# Brief
Report each line in the rows below that contains the word "Given", and copy every such line in full.

# Data in this exercise
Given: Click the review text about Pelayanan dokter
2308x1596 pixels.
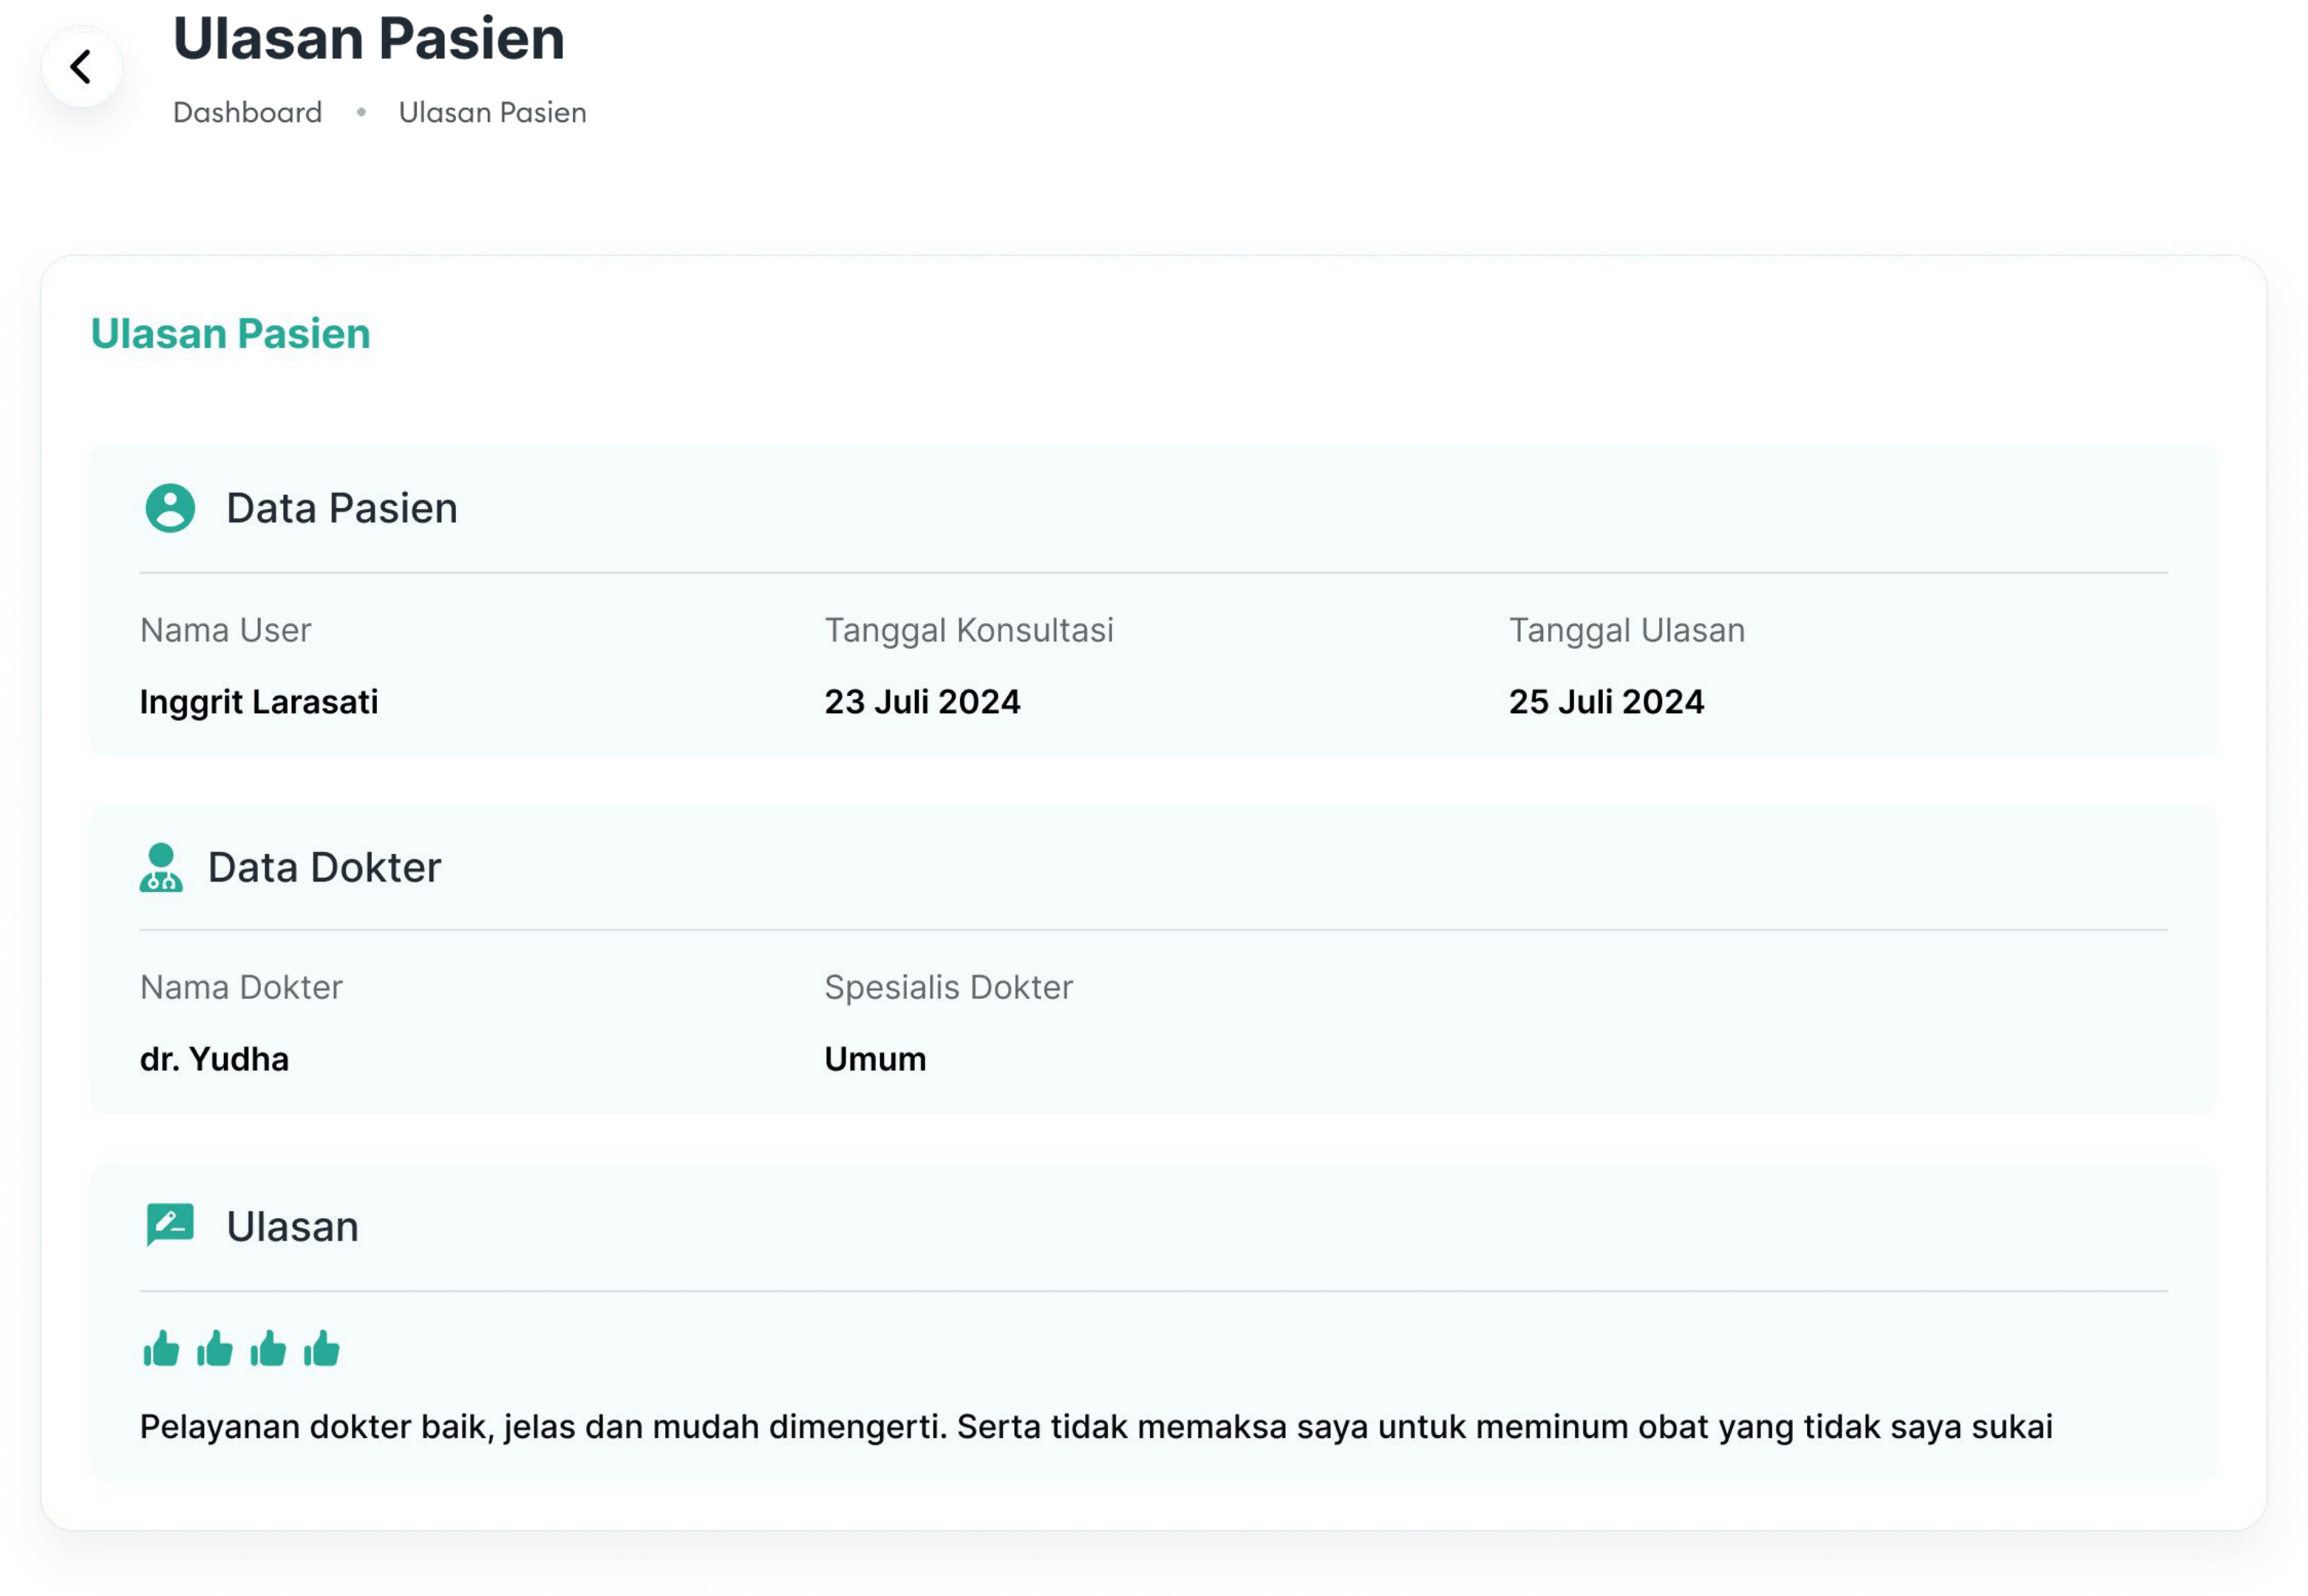Looking at the screenshot, I should pos(1096,1427).
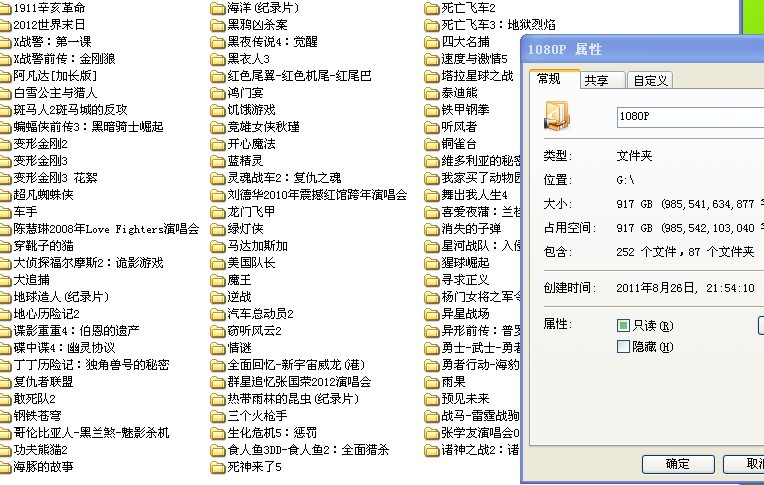Select the 雨果 folder icon

tap(432, 382)
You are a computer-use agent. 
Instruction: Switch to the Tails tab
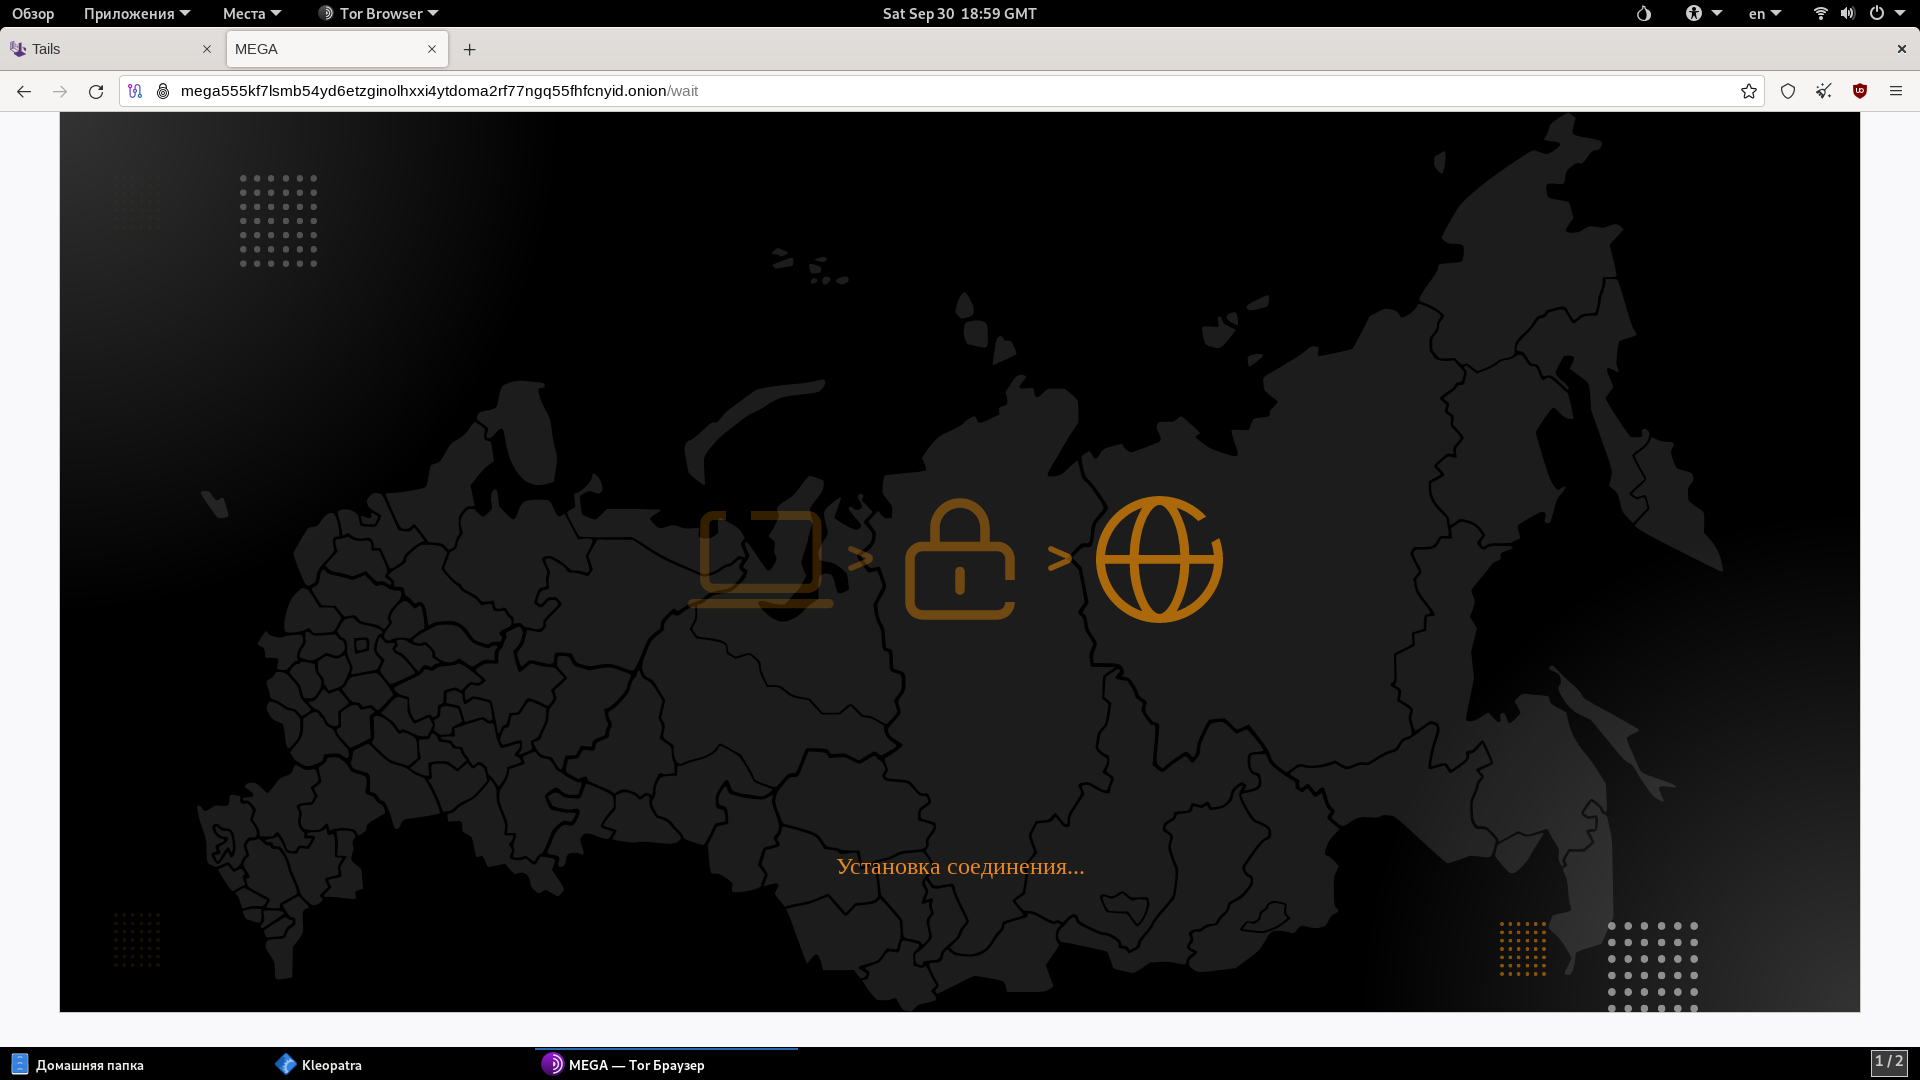100,49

# Written solution
Given: Click the review text about Pelayanan dokter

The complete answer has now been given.